Ni hoy, cuando escribo estas líneas rayando la medianoche, es un viernes cualquiera, ni Anabel Segura es sólo una chica de 22 años que fue secuestrada en procura de un fajo de billetes. Viernes ha habido muchos, muchachas secuestradas también, porque ni la violencia, ni los viernes ni las muchachas son ajenos a este millón de años de historia humana.
Pero esta noche se trata de algo más. Ochocientos y tantos días sabiendo, o suponiendo, o sospechando que en algún sitio una muchacha bella, instruida, con su futuro por hacer, yacía a merced de personas que sólo veían en ella un objeto de trueque y no un ser humano, esa entidad intransferible llena de sueños, ilusiones, sentimientos, tan irrepetibles como su huella dactilar, han permitido a la sociedad española reflexionar sobre su condición humana y su destino.

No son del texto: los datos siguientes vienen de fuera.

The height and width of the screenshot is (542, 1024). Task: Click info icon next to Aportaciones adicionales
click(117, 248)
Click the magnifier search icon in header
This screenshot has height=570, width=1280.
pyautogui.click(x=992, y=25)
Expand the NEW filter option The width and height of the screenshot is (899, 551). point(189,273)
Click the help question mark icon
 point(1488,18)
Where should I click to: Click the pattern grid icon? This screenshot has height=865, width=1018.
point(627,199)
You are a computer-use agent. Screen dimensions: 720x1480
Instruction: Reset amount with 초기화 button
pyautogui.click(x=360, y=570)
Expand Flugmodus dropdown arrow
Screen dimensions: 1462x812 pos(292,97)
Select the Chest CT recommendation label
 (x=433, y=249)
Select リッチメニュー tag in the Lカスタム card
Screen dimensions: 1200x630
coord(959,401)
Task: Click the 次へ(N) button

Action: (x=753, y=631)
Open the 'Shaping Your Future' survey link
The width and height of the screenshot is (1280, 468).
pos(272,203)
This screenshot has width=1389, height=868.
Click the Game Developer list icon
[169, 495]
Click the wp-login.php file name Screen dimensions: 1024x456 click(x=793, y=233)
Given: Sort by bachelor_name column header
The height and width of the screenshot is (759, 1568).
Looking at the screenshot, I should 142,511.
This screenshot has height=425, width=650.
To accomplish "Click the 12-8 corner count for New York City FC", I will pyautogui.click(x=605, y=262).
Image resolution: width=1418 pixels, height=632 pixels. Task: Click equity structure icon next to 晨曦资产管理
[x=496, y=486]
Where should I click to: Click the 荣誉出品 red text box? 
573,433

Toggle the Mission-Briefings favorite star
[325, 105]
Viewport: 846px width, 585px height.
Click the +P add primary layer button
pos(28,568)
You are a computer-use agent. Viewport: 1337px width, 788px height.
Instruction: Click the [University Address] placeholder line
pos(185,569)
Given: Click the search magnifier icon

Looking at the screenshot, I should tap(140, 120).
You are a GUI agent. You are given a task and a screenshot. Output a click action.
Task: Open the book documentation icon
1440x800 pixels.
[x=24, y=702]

En primer lugar, en plena euforia de la sociedad del bienestar, donde los anuncios y el ejemplo, la educación y los mensajes tangenciales de la vida cotidiana nos inducen a pensar en el semejante no como un hermano de especie, sino como un competidor al que derrotar en la jungla tecnológica de la contemporaneidad; el caso de Anabel despierta en nosotros un valor casi tribal: la solidaridad. De pronto todos reconocemos en ella a la amiga, la hermana, así seamos tan pobres que a nadie se les ocurra secuestrarnos como no sea a cambio de una barra de pan. ¿Por qué? Porque en cierta medida Anabel Segura es lo que hubiéramos querido para nuestras hijas y hermanas: belleza, conocimientos, aptitudes deportivas, hasta simpatía, aunque al respecto no sepamos nada. La hacemos nuestra por transferencia.
En segundo lugar, porque intuitivamente nos rebelamos contra el azar. Contra el azar de que cualquier muchacha con aspecto de niña bien (así sea la hija de un albañil que con sus ahorros de varios meses compró el apetecido chandall) pueda ser secuestrada y escarnecida, incluso asesinada. Porque en ese azar nos incluimos.
En tercer lugar, porque hoy, exactamente hoy, nos negamos a aceptar el absurdo de que un churrero y un fontanero con antecedentes delictivos menores puedan ascender la espiral de la crueldad y a partir de móviles mezquinos, segar una vida que prometía ser plena y amable, quizás mucho más plena y grata que la de sus padres, quienes seguramente erosionaron buena parte de sus felicidades probables a cambio de acceder al confort y la felicidad perspectivas. Anabel venía de la seguridad y el confort, su vida era un cauce labrado hasta ser detenida por el alud. Y nos negamos, porque ¿quién no tiene un amigo, un hermano, un primo carcomido por las deudas y la necesidad, algo desaprensivo por más señas, que en condiciones límites sería capaz de acciones semejantes? ¿Quién no? Teorías apartes, busque cada quien en su entorno. Ojalá no encuentre la bestia agazapada.
Y todo esto nos ofrece una lección. No sólo sobre el destino, ciertamente cruel, de Anabel Segura, sino sobre nosotros mismos.
¿Estamos construyendo verdaderamente la sociedad del bienestar? ¿En qué medida los resortes que ponemos en marcha para cumplir los macroobjetivos despiertan fuerzas oscuras, ancestrales, de sálvense quien pueda a cualquier precio? ¿Es este sentimiento de solidaridad y dolor que nos embarga hoy pura circunstancia noticiosa que se disolverá con la próxima baja de la bolsa, el escándalo político de turno o el avance de servios y croatas? ¿Y por qué no una alerta permanente? ¿Por qué no esa señal de auxilio que nos lanza la realidad, y que debemos atender, a riesgo de convertirnos en neardenthales tecnológicos?
Anabel Segura, sus asesinos, los miles de cartas y movilizaciones, el sentimiento de que algo irrepetible, una persona, un ser humano, ha desaparecido para siempre, será algo que deberemos cuidar celosamente del olvido, si aspiramos a que no nuestros edificios y mísiles y ordenadores, sino nuestra condición humana, la que ha convertido al Hombre en la única criatura capaz de destruir, pero también de salvar este planeta, sea protegida, y muy bien protegida, del olvido.